Posisi kedua ditempati Barcelona, disusul Bayern Munich di peringkat ketiga dan di peringkat keempat ada Paris Saint-Germain.
Sementara Manchester United turun ke posisi terendah, sepanjang sejarah pendapatan Deloitte Football Money League 2026. Untuk pertama kalinya, tidak ada klub Inggris di empat besar Money League.
Liverpool menjadi klub Inggris dengan pendapatan tertinggi, yaitu berada di posisi ke lima.
Menyoroti ranking tersebut, Tim Bridge Pemimpin Sports Business Group Deloitte mengatakan, Manchester United masih memiliki peluang. Tapi kondisinya berbeda dibanding satu dekade lalu.
“Jika Anda melihat pendapatan hari pertandingan Manchester United 10 atau 15 tahun lalu, mereka adalah pemimpin industri. Jika melihat kemampuan mereka menghasilkan pendapatan komersial, itu menjadi tolok ukur. Saya tidak berpikir hal itu masih berlaku sekarang.” pendapat Bridge seperti dilansir Antara, Jumat (23/1/2026).
Penurunan pendapatan Manchester United dipengaruhi turunnya pendapatan siaran, yang sebelumnya 258 juta Euro menjadi 206 juta Euro. Kondisi ini diperparah tidak adanya partisipasi di kompetisi Eropa musim berjalan.
Namun Tim Bridge percaya Manchester United masih jadi merek klub sepak bola global terbesar di dunia.
“United masih bisa dibilang sebagai merek klub sepak bola global terbesar, dan karena itu mereka memiliki kesempatan untuk memaksimalkannya dengan cara yang hanya mungkin bagi segelintir klub,” ujar Bridge.
Adapun 9 klub Liga Inggris masuk 20 besar Money League, yaitu Liverpool (5), Manchester City (6), Arsenal (7), Manchester United (8), Tottenham Hotspur (9), Chelsea (10), Aston Villa (14), Newcastle United (17), dan West Ham United (20).
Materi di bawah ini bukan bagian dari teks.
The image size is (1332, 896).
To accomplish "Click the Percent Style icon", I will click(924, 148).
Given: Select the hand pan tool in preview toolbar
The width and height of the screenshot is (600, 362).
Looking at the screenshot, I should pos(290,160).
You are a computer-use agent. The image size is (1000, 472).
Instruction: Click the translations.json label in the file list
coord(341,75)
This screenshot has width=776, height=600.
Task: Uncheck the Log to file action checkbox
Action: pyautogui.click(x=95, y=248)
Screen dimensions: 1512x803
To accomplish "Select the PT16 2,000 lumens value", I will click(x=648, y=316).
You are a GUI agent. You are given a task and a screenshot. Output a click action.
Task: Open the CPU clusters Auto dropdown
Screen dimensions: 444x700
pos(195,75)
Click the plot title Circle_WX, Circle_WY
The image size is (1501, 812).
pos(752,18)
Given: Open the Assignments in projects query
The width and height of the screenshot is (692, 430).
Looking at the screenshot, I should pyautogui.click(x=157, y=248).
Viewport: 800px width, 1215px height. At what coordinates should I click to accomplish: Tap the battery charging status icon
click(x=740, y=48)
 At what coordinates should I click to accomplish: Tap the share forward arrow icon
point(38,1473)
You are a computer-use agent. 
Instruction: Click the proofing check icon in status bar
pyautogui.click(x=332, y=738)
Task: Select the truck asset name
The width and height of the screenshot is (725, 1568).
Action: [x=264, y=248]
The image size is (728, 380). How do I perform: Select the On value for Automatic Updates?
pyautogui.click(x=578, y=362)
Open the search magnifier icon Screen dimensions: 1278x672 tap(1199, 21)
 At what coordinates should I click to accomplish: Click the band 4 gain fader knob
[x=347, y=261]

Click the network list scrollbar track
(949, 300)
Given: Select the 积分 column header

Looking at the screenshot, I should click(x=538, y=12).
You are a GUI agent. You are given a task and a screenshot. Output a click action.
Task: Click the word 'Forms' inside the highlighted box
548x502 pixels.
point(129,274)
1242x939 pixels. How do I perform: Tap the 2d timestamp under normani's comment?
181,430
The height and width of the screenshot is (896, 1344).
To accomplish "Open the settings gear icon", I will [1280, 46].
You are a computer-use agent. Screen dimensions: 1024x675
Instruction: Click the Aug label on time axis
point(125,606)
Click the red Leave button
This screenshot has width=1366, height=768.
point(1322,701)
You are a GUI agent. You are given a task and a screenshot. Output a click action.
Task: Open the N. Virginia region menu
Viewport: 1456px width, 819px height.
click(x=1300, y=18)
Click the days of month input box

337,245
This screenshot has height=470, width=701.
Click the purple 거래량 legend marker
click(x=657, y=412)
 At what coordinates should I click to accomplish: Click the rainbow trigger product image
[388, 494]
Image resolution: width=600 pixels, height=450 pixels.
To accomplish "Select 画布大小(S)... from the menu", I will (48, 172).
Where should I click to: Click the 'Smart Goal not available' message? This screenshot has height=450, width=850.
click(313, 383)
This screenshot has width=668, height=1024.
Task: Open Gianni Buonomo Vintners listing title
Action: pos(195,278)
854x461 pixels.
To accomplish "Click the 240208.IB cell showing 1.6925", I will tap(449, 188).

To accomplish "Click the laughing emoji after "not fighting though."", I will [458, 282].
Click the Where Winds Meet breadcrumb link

Klub-klub sepak bola Inggris diprediksikan mampu memperbaiki keadaan pada Money League 2027. Di mana kontrak siaran baru hingga 2029 dimulai. Tapi keberhasilan finansial klub juga ditentukan prestasi di lapangan dan diversifikasi pendapatan di luar pertandingan.(ant/lea/ipg)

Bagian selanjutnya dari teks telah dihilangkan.